▶ EXERCISE DIRECTIONS
The records are to be restated in their entirety, word for word.

▶ TASK MATERIAL
━━━━
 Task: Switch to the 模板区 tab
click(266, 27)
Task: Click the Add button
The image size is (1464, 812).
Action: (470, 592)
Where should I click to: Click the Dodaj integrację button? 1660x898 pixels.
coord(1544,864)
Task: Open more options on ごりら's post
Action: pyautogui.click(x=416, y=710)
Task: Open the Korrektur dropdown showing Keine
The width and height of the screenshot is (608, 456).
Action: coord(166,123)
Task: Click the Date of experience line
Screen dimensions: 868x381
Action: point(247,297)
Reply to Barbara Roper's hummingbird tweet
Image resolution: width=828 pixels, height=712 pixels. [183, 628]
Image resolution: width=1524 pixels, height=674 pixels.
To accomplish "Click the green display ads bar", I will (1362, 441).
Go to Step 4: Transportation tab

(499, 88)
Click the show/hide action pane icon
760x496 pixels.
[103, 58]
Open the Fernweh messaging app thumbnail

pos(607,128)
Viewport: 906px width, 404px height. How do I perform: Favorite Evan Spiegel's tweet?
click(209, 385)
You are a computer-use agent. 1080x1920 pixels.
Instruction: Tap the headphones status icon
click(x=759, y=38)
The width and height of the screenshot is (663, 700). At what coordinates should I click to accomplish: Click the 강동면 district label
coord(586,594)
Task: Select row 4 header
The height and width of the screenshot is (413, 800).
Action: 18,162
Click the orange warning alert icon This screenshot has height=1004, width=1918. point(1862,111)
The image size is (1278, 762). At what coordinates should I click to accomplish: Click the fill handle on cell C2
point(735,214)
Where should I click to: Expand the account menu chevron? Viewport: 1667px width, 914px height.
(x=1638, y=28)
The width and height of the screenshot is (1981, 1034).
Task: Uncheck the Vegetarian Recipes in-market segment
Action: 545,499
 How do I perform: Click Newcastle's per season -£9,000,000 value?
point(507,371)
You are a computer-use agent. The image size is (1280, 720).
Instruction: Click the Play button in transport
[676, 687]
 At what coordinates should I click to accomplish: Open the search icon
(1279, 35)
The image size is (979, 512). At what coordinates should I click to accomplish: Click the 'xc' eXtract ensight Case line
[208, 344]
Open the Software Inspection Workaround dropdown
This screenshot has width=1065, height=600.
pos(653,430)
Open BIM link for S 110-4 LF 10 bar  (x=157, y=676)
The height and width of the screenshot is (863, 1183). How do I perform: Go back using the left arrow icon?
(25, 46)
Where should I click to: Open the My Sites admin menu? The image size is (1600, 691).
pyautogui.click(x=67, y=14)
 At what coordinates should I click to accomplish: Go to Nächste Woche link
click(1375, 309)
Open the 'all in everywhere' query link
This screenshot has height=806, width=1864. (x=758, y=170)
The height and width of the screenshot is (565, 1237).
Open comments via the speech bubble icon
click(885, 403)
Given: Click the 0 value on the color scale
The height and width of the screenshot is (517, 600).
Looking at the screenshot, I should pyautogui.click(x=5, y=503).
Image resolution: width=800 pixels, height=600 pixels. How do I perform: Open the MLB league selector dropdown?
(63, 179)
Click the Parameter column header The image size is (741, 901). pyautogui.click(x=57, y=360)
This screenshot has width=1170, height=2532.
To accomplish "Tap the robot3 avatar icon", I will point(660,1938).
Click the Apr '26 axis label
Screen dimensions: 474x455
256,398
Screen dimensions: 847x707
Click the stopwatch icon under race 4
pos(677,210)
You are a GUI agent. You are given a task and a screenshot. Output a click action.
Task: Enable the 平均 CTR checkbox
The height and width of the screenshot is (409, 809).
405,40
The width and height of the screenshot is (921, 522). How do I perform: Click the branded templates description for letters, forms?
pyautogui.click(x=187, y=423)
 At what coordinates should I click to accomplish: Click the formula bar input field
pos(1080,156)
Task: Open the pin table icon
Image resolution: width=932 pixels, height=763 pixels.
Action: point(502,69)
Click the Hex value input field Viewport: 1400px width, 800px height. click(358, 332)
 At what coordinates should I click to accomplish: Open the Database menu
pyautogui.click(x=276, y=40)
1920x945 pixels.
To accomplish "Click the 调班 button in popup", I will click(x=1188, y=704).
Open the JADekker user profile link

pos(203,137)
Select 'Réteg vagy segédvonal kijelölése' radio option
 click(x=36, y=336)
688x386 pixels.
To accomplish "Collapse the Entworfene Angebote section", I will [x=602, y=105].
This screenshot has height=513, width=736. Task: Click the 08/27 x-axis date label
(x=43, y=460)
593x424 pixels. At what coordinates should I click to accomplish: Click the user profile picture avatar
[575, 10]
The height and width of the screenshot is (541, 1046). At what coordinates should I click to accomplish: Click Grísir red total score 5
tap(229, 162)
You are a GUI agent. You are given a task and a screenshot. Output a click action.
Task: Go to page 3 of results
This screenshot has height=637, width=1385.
━━━━
▶ SOLUTION FOR THIS PROBLEM
 Task: Switch to the 模板区 tab
click(266, 27)
Task: Click the Add button
The image size is (1464, 812).
Action: (470, 592)
Where should I click to: Click the Dodaj integrację button? 1660x898 pixels.
coord(1544,864)
Task: Open more options on ごりら's post
Action: pyautogui.click(x=416, y=710)
Task: Open the Korrektur dropdown showing Keine
The width and height of the screenshot is (608, 456).
Action: coord(166,123)
Task: Click the Date of experience line
Screen dimensions: 868x381
Action: point(247,297)
Reply to Barbara Roper's hummingbird tweet
Image resolution: width=828 pixels, height=712 pixels. [183, 628]
Image resolution: width=1524 pixels, height=674 pixels.
To accomplish "Click the green display ads bar", I will (1362, 441).
Go to Step 4: Transportation tab

(499, 88)
Click the show/hide action pane icon
760x496 pixels.
[103, 58]
Open the Fernweh messaging app thumbnail

pos(607,128)
Viewport: 906px width, 404px height. How do I perform: Favorite Evan Spiegel's tweet?
click(209, 385)
You are a computer-use agent. 1080x1920 pixels.
Instruction: Tap the headphones status icon
click(x=759, y=38)
The width and height of the screenshot is (663, 700). At what coordinates should I click to accomplish: Click the 강동면 district label
coord(586,594)
Task: Select row 4 header
The height and width of the screenshot is (413, 800).
Action: 18,162
Click the orange warning alert icon This screenshot has height=1004, width=1918. point(1862,111)
The image size is (1278, 762). At what coordinates should I click to accomplish: Click the fill handle on cell C2
point(735,214)
Where should I click to: Expand the account menu chevron? Viewport: 1667px width, 914px height.
(x=1638, y=28)
The width and height of the screenshot is (1981, 1034).
Task: Uncheck the Vegetarian Recipes in-market segment
Action: 545,499
 How do I perform: Click Newcastle's per season -£9,000,000 value?
point(507,371)
You are a computer-use agent. The image size is (1280, 720).
Instruction: Click the Play button in transport
[676, 687]
 At what coordinates should I click to accomplish: Open the search icon
(1279, 35)
The image size is (979, 512). At what coordinates should I click to accomplish: Click the 'xc' eXtract ensight Case line
[208, 344]
Open the Software Inspection Workaround dropdown
This screenshot has width=1065, height=600.
pos(653,430)
Open BIM link for S 110-4 LF 10 bar  (x=157, y=676)
The height and width of the screenshot is (863, 1183). How do I perform: Go back using the left arrow icon?
(25, 46)
Where should I click to: Open the My Sites admin menu? The image size is (1600, 691).
pyautogui.click(x=67, y=14)
 At what coordinates should I click to accomplish: Go to Nächste Woche link
click(1375, 309)
Open the 'all in everywhere' query link
This screenshot has height=806, width=1864. (x=758, y=170)
The height and width of the screenshot is (565, 1237).
Open comments via the speech bubble icon
click(885, 403)
Given: Click the 0 value on the color scale
The height and width of the screenshot is (517, 600).
Looking at the screenshot, I should pyautogui.click(x=5, y=503).
Image resolution: width=800 pixels, height=600 pixels. How do I perform: Open the MLB league selector dropdown?
(63, 179)
Click the Parameter column header The image size is (741, 901). pyautogui.click(x=57, y=360)
This screenshot has width=1170, height=2532.
To accomplish "Tap the robot3 avatar icon", I will point(660,1938).
Click the Apr '26 axis label
Screen dimensions: 474x455
256,398
Screen dimensions: 847x707
Click the stopwatch icon under race 4
pos(677,210)
You are a GUI agent. You are given a task and a screenshot. Output a click action.
Task: Enable the 平均 CTR checkbox
The height and width of the screenshot is (409, 809).
405,40
The width and height of the screenshot is (921, 522). How do I perform: Click the branded templates description for letters, forms?
pyautogui.click(x=187, y=423)
 At what coordinates should I click to accomplish: Click the formula bar input field
pos(1080,156)
Task: Open the pin table icon
Image resolution: width=932 pixels, height=763 pixels.
Action: point(502,69)
Click the Hex value input field Viewport: 1400px width, 800px height. click(358, 332)
 At what coordinates should I click to accomplish: Open the Database menu
pyautogui.click(x=276, y=40)
1920x945 pixels.
To accomplish "Click the 调班 button in popup", I will click(x=1188, y=704).
Open the JADekker user profile link

pos(203,137)
Select 'Réteg vagy segédvonal kijelölése' radio option
 click(x=36, y=336)
688x386 pixels.
To accomplish "Collapse the Entworfene Angebote section", I will [x=602, y=105].
This screenshot has height=513, width=736. Task: Click the 08/27 x-axis date label
(x=43, y=460)
593x424 pixels. At what coordinates should I click to accomplish: Click the user profile picture avatar
[575, 10]
The height and width of the screenshot is (541, 1046). At what coordinates should I click to accomplish: Click Grísir red total score 5
tap(229, 162)
You are a GUI agent. You are given a task and a screenshot. Output a click action.
Task: Go to page 3 of results
This screenshot has height=637, width=1385.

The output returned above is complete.